Si discuterà di questo allarmante fenomeno con economisti autorevoli e studiosi di grande prestigio individuando le ricette per invertirne la rotta.
«Sono molte le istituzioni – prosegue Boeri – che possono favorire la mobilità sociale. La più importante è, forse, quella legata al sistema educativo, che dovrebbe permettere anche ai figli dei poveri di ricevere un’istruzione di qualità, svelando e dispiegando i propri talenti.
«Ma anche nel caso dell’accesso alla scuola e all’istruzione esiste una disparità di trattamento tra classi più e meno abbienti.»

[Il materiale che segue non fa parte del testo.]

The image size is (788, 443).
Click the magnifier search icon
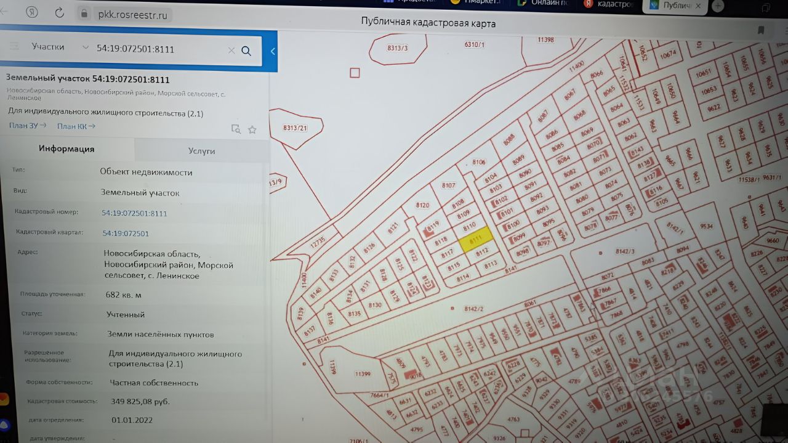pyautogui.click(x=246, y=51)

Per questa decima edizione il Festival dell’Economia cala un poker di relatori d'eccezione, che hanno già confermato la loro presenza a Trento a fine maggio. Si tratta di Paul Krugman e Joseph Stiglitz entrambi Premi Nobel per l’economia, di Thomas Piketty della Paris School of Economics e di Heike Solga direttrice del dipartimento «Educazione e mercato del lavoro» presso il Wissenschaftzentrum Berlin für Sozialforschung.
Il programma dettagliato del Festival sarà presentato, come di consueto, alcune settimane prima dell'inizio dell'appuntamento di Trento.